暮夜の酔いどれ




「おーい、文次郎…」

 食満留三郎が六年い組長屋の襖を開けた瞬間目に飛び込んできたのは、自身の恋人とその同室の男が向かい合…もとい、見詰め合っている姿であった。



「せんぞー、ちゅーしよ?」
「おや、文次郎。随分と積極的だな…。ほら、目を閉じろ」
「ん…」



「え、おい、ちょ、ちょっと待ったあああああああああ!!」



「…なんだ留三郎、邪魔をするな」

 そう言いながら不機嫌そうに眉を潜めた立花仙蔵の手は、ちゃっかりと潮江文次郎の頬を覆っている。
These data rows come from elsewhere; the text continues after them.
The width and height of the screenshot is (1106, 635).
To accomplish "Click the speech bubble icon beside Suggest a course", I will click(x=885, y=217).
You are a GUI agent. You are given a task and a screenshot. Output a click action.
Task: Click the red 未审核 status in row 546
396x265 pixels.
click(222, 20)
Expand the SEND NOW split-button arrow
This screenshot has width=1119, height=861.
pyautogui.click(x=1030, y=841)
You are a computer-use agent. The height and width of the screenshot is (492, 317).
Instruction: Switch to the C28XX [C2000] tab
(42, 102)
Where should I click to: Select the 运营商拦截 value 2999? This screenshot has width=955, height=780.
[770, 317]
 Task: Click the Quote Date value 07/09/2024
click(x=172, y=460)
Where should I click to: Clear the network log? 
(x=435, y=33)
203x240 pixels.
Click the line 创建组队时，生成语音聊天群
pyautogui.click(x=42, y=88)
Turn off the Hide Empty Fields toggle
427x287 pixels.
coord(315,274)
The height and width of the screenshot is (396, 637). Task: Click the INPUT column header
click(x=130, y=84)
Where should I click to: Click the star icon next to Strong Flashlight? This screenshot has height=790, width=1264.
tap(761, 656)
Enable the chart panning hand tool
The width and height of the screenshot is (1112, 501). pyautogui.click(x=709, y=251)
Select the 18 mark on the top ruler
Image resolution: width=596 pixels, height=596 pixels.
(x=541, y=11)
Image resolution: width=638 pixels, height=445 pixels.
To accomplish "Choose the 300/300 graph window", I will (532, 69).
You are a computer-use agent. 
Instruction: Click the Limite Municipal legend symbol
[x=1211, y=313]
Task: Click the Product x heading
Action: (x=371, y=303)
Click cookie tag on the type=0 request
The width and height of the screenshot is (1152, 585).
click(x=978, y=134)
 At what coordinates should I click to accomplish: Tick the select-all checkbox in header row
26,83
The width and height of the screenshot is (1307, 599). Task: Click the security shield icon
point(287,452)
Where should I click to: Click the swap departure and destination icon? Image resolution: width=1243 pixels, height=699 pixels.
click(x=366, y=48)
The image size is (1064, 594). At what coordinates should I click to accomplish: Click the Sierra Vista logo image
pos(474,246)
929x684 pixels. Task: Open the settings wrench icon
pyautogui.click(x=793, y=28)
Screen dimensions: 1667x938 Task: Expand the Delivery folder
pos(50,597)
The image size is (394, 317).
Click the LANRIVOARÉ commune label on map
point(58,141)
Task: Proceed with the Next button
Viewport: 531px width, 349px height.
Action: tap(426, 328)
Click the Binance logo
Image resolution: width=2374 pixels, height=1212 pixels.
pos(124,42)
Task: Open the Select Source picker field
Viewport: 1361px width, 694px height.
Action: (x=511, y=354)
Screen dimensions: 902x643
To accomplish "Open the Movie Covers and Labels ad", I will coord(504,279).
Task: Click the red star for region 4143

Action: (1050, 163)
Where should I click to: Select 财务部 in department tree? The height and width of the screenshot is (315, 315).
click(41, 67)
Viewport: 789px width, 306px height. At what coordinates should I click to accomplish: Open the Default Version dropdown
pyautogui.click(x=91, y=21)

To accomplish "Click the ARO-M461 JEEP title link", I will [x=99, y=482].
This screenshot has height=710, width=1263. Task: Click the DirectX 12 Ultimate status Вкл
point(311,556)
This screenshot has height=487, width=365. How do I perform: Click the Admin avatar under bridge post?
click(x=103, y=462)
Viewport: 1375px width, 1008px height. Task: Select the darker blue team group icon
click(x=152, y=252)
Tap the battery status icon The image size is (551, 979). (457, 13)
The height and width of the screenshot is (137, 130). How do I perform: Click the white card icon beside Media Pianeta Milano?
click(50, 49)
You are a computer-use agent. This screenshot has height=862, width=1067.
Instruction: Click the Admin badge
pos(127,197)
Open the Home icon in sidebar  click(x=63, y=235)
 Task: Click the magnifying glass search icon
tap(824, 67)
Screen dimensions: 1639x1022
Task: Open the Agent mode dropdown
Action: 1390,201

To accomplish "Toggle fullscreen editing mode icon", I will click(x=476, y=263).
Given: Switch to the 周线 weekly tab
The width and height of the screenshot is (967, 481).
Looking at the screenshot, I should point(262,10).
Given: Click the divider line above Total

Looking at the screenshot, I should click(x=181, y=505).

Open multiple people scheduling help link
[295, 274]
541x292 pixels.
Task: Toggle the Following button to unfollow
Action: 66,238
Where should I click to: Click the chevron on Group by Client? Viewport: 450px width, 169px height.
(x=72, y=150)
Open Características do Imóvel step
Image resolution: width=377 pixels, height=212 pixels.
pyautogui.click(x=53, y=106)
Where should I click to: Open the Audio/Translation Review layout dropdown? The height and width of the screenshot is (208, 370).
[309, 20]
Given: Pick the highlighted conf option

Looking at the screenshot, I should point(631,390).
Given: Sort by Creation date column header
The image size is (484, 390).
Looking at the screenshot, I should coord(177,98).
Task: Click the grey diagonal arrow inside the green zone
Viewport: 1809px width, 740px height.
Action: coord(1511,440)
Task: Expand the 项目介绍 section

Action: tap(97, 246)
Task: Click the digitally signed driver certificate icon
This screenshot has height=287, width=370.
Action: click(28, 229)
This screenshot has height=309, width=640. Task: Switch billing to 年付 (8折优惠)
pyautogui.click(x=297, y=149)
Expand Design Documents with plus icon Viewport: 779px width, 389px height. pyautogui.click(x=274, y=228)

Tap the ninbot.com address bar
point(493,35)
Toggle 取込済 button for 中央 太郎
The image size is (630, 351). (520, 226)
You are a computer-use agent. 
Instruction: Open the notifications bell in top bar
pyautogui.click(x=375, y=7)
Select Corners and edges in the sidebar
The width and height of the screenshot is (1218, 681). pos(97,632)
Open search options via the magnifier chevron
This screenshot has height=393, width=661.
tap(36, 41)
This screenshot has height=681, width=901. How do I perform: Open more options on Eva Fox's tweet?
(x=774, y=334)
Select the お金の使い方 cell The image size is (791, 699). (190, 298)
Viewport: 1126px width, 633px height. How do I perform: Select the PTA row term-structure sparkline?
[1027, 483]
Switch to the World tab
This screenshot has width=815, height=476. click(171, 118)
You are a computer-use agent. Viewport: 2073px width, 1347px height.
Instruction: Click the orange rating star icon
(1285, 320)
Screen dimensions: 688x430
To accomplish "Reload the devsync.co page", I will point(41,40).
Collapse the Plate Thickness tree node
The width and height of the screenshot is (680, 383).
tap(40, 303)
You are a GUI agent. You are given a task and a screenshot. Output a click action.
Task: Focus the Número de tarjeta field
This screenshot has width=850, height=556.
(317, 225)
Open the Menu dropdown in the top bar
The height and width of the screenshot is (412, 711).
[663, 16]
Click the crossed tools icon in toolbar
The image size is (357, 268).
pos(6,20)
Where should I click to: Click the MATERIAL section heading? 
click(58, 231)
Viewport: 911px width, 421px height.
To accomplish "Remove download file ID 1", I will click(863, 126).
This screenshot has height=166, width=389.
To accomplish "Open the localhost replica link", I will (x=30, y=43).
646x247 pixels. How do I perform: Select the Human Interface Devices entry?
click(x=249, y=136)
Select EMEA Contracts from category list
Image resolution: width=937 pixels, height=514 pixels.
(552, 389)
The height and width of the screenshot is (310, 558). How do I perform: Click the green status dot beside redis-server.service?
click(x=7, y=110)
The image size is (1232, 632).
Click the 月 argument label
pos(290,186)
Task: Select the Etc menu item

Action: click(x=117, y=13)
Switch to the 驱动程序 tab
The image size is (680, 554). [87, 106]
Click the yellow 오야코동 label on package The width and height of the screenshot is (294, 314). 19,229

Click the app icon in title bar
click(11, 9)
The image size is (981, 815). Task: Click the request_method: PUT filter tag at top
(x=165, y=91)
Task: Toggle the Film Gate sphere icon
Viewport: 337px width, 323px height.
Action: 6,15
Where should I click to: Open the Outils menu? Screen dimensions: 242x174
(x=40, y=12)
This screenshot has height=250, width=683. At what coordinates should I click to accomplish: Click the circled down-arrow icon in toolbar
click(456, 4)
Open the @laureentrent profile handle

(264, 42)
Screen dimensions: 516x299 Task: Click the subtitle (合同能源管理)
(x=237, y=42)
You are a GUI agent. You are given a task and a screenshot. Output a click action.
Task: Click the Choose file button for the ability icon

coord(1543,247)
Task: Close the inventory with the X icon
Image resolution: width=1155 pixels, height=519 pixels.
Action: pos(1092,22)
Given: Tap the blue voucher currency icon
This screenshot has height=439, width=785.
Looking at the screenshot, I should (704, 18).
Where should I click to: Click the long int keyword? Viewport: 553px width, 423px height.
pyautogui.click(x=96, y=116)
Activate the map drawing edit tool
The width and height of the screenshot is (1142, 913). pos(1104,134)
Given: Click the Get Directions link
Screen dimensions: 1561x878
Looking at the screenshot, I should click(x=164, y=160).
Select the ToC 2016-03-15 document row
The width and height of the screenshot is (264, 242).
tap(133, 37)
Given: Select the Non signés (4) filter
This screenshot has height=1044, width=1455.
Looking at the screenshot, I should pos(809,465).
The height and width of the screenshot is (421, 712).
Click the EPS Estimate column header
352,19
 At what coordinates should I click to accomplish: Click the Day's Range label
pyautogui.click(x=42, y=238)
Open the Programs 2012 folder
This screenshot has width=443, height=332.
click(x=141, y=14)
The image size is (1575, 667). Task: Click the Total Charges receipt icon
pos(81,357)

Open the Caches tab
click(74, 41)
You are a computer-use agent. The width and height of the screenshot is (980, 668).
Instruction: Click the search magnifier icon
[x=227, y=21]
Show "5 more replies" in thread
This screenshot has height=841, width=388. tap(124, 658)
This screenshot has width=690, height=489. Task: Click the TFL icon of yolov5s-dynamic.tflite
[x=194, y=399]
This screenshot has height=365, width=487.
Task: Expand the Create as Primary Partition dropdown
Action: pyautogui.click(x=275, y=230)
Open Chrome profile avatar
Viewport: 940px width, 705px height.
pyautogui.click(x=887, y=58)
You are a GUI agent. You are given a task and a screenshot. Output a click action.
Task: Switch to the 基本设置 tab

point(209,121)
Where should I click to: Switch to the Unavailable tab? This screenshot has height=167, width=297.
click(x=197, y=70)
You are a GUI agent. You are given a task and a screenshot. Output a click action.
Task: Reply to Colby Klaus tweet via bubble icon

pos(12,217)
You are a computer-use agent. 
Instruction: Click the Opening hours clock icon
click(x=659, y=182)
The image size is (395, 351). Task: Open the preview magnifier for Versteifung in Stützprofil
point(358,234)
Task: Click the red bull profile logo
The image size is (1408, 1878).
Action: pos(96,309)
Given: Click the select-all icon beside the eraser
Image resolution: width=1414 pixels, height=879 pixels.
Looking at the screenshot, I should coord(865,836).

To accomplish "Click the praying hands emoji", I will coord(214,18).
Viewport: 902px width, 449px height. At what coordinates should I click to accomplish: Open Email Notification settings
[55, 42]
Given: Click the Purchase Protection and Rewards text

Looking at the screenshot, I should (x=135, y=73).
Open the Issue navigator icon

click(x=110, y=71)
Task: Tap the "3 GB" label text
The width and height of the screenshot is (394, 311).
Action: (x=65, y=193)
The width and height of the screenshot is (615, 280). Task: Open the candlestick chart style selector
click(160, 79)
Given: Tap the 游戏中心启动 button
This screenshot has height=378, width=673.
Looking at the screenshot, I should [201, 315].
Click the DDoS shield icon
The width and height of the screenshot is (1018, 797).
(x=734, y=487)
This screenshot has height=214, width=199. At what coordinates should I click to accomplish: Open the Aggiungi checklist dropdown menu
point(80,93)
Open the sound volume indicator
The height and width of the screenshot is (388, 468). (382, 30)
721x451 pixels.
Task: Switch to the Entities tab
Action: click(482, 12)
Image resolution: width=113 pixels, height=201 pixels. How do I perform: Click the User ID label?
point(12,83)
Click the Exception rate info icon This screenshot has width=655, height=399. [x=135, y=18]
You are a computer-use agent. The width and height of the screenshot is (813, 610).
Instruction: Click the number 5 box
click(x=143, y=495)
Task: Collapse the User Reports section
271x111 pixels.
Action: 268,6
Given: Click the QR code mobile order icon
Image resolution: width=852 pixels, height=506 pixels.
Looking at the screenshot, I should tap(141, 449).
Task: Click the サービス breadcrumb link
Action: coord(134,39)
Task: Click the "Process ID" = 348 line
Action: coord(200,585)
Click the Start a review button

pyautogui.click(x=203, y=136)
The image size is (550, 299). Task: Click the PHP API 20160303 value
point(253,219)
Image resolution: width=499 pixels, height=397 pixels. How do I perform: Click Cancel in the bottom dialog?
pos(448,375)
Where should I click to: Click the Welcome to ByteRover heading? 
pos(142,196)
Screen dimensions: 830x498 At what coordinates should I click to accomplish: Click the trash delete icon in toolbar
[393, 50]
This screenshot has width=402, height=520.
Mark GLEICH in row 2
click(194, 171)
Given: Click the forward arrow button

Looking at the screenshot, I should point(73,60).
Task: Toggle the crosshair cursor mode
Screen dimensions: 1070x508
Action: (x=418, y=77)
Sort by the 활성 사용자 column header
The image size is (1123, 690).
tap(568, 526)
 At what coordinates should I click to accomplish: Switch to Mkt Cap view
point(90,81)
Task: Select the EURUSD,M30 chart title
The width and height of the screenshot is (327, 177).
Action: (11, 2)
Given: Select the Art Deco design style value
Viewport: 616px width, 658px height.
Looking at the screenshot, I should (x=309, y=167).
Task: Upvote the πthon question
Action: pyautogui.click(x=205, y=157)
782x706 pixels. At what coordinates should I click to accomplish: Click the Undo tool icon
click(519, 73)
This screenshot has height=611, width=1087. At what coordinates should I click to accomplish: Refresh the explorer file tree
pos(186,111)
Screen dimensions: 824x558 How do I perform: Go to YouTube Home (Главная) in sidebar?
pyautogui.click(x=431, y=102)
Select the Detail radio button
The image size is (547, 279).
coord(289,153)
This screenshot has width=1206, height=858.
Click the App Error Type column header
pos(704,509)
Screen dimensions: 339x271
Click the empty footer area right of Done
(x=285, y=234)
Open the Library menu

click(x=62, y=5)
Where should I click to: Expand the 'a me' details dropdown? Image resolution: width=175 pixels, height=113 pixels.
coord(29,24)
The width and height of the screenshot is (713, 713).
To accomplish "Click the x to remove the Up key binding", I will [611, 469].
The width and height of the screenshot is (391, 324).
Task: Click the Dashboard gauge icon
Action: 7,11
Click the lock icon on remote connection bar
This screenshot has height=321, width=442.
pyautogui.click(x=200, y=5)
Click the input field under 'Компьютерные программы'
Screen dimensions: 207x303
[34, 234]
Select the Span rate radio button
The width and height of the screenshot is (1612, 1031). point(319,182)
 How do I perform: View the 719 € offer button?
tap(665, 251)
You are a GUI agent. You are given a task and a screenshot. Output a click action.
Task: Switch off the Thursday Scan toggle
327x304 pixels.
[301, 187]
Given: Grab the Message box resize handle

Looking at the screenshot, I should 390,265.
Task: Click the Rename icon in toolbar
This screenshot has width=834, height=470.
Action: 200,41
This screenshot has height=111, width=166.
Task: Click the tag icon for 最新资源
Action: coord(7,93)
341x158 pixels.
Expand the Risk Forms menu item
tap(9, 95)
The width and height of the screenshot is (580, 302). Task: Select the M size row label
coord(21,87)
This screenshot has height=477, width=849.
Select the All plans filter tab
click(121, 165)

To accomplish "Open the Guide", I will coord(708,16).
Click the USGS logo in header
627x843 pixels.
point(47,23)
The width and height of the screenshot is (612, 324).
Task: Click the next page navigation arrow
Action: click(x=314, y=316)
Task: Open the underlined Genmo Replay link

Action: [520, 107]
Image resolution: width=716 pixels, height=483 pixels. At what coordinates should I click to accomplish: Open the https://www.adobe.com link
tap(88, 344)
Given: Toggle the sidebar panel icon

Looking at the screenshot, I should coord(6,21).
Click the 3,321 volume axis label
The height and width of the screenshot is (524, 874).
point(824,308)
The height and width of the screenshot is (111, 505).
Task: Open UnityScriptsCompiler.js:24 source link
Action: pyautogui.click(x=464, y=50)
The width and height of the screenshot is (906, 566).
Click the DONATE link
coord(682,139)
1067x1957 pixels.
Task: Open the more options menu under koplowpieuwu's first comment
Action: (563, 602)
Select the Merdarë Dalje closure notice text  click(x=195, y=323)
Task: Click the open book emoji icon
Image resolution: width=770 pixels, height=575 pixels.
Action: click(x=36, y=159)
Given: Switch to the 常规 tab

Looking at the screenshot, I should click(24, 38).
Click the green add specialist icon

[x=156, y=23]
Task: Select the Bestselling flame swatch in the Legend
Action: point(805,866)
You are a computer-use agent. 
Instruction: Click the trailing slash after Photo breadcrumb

「何だ?じゃないだろ!ヒトの恋人に、何やってんだ仙蔵!」

 慌てて部屋の中に入っていくと、真っ赤な顔をした文次郎が、留三郎を見てへらりと笑った。


 …嗚呼、何だか嫌な予感がする。


「……文次郎、もしかして…」

 いつもは決して見せないような口元の緩みといい、眉毛の下がり方といい、楽しそうに揺れる身体といい、

「酔っていらっしゃる…?」

 その夜の文次郎は、間違いなくただの“酔っ払い”であった。


***


 留三郎が仙蔵から聞いた話を要約すると。

 現在、仙蔵はある忍務に就いている。
 今宵は学園へ経過を報告するために一時帰寮したが、その際、依頼主から土産として日本酒を預かった。折角だからと、同室の文次郎に飲ませてみたところ、度を過ぎたのか酔いつぶれたとのこと。

 成程、了解。
 原因は分かった。
 だが、しかし。




「はい、せんぞー、ちゅー」
「こらこらこらっ!“ちゅー”じゃ無いだろ、文次郎!」
「そうだぞ、文次郎。留三郎の面前ではマズイだろう」
「俺の面前じゃ無かったら、もっとマズイっつーの!」


 何だ、この酔い方は!?


 留三郎いとしの姫は、尚も悪魔の手の中。
 しかも、姫は酔った勢いでキャラが崩壊しておられる。

 これはマズイ。非常にマズイ!

 留三郎が脳をフル回転させ、どうにか打開策を導き出そうとした途端、仙蔵の手が文次郎の肩に移動した。
 二人の間には、その腕の長さ分だけの距離が出来る。

「文次郎、訊いてくれるか?残念だが、私はそろそろ忍務に戻らなくてはならない」
「にんむ…」

 やった!悪魔は去る!

「………」
「ん?どうした?」

 文次郎はしばらく不思議そうに仙蔵を見ていたが、急に両手を上げると仙蔵の頭をガシリと掴んだ。

「せんぞー」
「こら。痛いぞ、文次郎」

 そのままグイグイ引き寄せられて、文次郎と仙蔵の距離が縮んでいく。
 至近距離で仙蔵の目をじっと見ていた文次郎が、ふいにヘラリと笑った。

「ちょっ…もんじ……」

 留三郎は、嫌な予感がして文次郎の方に手を伸ばす。
 が、あと一瞬、間に合わなかった。



 首を伸ばして、チュッと。



 さすがの仙蔵もこの不意打ちには驚いたらしく、顔を赤くして固まった。

 こんな仙蔵の顔、滅多に見れるもんじゃない。
 普段クールな男の、純情な一面を見てやったぜ。
 さすが文次郎………




「って違あああああああああああう!!何やってんだああああああ!?」
「いや、今のは私のせいではないだろう」
「ぐっ…!そうだけど!そうだけれどもッ…!」

 まさに正論。
 怒りに任せて怒鳴りたくても、返す言葉が無い留三郎はそれをぐっと飲み込むしかない。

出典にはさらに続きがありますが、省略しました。